*** Begin section ***
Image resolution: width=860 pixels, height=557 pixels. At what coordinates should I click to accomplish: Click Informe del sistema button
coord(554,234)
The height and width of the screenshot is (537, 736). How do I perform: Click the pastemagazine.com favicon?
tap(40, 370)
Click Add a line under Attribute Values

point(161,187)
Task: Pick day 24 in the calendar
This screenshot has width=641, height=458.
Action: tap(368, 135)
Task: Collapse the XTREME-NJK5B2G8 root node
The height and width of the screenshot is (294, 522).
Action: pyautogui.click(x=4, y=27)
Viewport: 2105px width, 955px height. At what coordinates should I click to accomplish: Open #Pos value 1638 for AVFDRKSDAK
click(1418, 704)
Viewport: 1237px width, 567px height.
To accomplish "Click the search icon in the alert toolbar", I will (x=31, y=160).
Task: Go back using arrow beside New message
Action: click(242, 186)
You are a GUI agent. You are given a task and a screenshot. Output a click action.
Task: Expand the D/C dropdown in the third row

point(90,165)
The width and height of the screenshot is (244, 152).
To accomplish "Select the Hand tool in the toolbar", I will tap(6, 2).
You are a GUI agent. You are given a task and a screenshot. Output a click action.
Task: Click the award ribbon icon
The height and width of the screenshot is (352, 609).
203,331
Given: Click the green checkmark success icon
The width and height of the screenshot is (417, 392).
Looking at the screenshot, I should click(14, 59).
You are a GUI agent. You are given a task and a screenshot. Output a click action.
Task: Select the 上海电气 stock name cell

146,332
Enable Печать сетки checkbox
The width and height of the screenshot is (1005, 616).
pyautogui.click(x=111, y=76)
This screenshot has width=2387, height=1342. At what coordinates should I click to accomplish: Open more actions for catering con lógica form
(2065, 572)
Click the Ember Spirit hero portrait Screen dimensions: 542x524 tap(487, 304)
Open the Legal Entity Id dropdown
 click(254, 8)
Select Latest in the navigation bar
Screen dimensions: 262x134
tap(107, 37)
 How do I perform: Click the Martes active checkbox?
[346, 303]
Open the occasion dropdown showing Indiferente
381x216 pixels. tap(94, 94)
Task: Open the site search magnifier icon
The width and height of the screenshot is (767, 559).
*** End section ***
Output the line that contains "How do I perform: Click the Martes", followed by every later line in the listing, with no line omitted and none added.

 How do I perform: Click the Martes active checkbox?
[346, 303]
Open the occasion dropdown showing Indiferente
381x216 pixels. tap(94, 94)
Task: Open the site search magnifier icon
The width and height of the screenshot is (767, 559).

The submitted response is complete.